_WORK ITEM_
Give the lines below again exactly, starting with the line that holds "Privacyverklaring (72, 1960)" and going on through the line that holds "Technical Supervision (348, 2449)".

_MATERIAL PROVIDED_
^^^^^^^^^^^^^^^^
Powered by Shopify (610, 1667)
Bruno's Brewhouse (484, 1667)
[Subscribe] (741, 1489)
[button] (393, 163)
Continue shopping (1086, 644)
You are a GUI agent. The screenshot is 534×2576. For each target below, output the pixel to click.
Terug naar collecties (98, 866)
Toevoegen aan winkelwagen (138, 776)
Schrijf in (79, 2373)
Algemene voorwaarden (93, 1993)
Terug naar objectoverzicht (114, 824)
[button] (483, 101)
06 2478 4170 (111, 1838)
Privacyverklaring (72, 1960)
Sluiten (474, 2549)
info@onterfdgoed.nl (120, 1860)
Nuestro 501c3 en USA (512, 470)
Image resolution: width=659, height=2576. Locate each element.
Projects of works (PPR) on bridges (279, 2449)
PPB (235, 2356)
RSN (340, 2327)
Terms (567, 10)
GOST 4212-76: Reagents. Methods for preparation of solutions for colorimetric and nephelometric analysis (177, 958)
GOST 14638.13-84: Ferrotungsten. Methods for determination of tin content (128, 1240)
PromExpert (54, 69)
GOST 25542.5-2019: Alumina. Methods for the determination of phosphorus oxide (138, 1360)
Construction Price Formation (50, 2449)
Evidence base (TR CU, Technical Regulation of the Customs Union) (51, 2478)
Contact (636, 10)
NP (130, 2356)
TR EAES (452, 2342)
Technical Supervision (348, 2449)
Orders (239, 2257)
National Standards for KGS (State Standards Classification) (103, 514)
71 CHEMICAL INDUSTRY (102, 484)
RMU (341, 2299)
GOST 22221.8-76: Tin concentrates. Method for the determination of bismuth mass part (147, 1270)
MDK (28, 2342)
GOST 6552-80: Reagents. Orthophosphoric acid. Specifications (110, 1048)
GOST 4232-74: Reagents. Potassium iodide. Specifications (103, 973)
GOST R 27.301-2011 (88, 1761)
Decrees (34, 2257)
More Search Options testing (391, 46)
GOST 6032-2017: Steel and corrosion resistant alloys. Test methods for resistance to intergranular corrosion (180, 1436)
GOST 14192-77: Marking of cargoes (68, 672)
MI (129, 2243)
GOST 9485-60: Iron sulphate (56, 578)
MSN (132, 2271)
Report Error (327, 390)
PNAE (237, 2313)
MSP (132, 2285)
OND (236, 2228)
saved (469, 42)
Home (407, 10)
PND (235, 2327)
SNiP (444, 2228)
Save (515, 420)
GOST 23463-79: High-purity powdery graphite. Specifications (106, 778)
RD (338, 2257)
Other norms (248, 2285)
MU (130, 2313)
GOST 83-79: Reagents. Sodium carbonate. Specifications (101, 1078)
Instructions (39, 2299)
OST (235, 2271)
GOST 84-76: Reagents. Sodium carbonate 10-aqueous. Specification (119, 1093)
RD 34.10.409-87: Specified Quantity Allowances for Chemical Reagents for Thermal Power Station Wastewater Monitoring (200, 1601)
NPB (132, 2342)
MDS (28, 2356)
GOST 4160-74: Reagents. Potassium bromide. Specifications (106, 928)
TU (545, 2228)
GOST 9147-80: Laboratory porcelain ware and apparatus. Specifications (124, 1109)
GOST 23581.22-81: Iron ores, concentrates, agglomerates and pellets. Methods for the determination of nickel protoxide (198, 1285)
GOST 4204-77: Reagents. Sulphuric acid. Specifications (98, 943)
^^^^^^^^^^^^^^^^
_RESPONSE TO THE TASK_
Privacyverklaring (72, 1960)
Sluiten (474, 2549)
info@onterfdgoed.nl (120, 1860)
Nuestro 501c3 en USA (512, 470)
Image resolution: width=659, height=2576. Locate each element.
Projects of works (PPR) on bridges (279, 2449)
PPB (235, 2356)
RSN (340, 2327)
Terms (567, 10)
GOST 4212-76: Reagents. Methods for preparation of solutions for colorimetric and nephelometric analysis (177, 958)
GOST 14638.13-84: Ferrotungsten. Methods for determination of tin content (128, 1240)
PromExpert (54, 69)
GOST 25542.5-2019: Alumina. Methods for the determination of phosphorus oxide (138, 1360)
Construction Price Formation (50, 2449)
Evidence base (TR CU, Technical Regulation of the Customs Union) (51, 2478)
Contact (636, 10)
NP (130, 2356)
TR EAES (452, 2342)
Technical Supervision (348, 2449)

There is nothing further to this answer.